- **Aim of the task**
From the records below, transcribe exactly the lines that begin at the line with "Task: Click the plus" and end at the line with "Uncheck the Apache", both included.

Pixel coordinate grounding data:
>>>>

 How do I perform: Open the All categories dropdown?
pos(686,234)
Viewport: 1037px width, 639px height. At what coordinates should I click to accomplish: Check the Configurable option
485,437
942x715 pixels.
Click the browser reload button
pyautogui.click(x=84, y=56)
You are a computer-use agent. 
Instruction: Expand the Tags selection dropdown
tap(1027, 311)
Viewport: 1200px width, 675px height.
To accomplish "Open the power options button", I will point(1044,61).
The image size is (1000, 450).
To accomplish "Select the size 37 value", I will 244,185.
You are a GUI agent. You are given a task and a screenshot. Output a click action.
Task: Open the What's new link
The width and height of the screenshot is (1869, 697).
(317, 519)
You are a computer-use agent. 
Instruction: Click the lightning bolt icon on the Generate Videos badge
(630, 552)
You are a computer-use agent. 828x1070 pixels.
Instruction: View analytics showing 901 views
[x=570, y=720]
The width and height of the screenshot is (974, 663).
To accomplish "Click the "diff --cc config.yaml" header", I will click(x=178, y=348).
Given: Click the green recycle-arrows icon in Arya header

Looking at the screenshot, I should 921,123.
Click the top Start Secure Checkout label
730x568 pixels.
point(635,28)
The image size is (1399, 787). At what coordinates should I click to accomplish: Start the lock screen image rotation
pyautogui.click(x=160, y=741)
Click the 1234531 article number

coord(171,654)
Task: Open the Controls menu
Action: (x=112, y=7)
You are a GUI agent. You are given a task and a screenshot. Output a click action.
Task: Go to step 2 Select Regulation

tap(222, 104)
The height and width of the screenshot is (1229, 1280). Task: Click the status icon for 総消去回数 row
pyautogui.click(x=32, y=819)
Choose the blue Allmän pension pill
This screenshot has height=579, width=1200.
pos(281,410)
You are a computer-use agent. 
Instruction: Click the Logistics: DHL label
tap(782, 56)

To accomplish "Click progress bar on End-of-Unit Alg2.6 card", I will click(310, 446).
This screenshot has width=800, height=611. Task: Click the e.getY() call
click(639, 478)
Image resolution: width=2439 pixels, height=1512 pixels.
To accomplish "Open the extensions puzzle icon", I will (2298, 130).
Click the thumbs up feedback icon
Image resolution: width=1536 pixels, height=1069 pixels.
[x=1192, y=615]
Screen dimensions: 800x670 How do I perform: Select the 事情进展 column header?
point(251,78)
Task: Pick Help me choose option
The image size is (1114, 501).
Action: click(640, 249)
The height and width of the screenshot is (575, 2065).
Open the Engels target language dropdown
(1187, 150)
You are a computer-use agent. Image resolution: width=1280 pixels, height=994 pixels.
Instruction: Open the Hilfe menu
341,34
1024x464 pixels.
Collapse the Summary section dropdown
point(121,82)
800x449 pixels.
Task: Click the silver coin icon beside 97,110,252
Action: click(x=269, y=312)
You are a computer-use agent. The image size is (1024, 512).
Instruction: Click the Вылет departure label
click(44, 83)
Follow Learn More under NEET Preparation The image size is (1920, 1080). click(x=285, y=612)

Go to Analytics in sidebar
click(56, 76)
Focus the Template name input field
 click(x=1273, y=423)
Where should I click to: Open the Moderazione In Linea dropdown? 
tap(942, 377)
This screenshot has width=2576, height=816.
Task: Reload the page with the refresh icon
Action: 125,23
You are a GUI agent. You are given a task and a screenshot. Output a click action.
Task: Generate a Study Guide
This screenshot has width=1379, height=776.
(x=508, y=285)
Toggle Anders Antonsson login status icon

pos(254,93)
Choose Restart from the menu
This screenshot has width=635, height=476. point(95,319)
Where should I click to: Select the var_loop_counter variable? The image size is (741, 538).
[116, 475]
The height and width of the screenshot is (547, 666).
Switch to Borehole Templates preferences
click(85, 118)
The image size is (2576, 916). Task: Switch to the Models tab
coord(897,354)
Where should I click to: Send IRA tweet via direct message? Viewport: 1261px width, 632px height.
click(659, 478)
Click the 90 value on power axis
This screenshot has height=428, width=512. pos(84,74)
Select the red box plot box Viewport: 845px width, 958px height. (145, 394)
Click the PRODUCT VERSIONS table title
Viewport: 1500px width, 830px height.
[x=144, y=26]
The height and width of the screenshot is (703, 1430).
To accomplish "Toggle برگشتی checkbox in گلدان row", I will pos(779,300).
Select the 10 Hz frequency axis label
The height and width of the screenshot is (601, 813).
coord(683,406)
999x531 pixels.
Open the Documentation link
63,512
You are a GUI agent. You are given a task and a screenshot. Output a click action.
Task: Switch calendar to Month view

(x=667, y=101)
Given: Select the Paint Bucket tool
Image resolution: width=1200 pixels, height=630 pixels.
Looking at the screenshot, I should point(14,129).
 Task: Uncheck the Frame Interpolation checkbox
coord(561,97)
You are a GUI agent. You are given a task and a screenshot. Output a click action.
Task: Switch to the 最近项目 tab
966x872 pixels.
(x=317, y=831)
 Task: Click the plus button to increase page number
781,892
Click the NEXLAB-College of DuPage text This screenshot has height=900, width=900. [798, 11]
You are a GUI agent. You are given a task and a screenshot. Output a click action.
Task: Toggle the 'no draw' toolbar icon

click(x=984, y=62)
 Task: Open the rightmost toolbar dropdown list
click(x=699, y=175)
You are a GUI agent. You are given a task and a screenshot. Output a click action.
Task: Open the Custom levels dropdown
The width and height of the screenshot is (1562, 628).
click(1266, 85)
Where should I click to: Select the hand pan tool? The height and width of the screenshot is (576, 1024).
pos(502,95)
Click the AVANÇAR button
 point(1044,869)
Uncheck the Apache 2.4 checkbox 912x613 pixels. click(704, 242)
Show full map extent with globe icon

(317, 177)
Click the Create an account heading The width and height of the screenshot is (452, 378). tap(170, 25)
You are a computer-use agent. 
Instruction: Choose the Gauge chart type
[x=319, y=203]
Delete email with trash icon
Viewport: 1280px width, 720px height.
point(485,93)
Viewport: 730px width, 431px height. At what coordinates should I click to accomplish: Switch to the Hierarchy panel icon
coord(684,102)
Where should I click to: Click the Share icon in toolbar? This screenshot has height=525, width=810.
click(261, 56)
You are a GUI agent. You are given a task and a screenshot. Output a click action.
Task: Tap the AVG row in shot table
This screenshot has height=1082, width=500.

<<<<

- **The completed task**
 Task: Click the plus button to increase page number
781,892
Click the NEXLAB-College of DuPage text This screenshot has height=900, width=900. [798, 11]
You are a GUI agent. You are given a task and a screenshot. Output a click action.
Task: Toggle the 'no draw' toolbar icon

click(x=984, y=62)
 Task: Open the rightmost toolbar dropdown list
click(x=699, y=175)
You are a GUI agent. You are given a task and a screenshot. Output a click action.
Task: Open the Custom levels dropdown
The width and height of the screenshot is (1562, 628).
click(1266, 85)
Where should I click to: Select the hand pan tool? The height and width of the screenshot is (576, 1024).
pos(502,95)
Click the AVANÇAR button
 point(1044,869)
Uncheck the Apache 2.4 checkbox 912x613 pixels. click(704, 242)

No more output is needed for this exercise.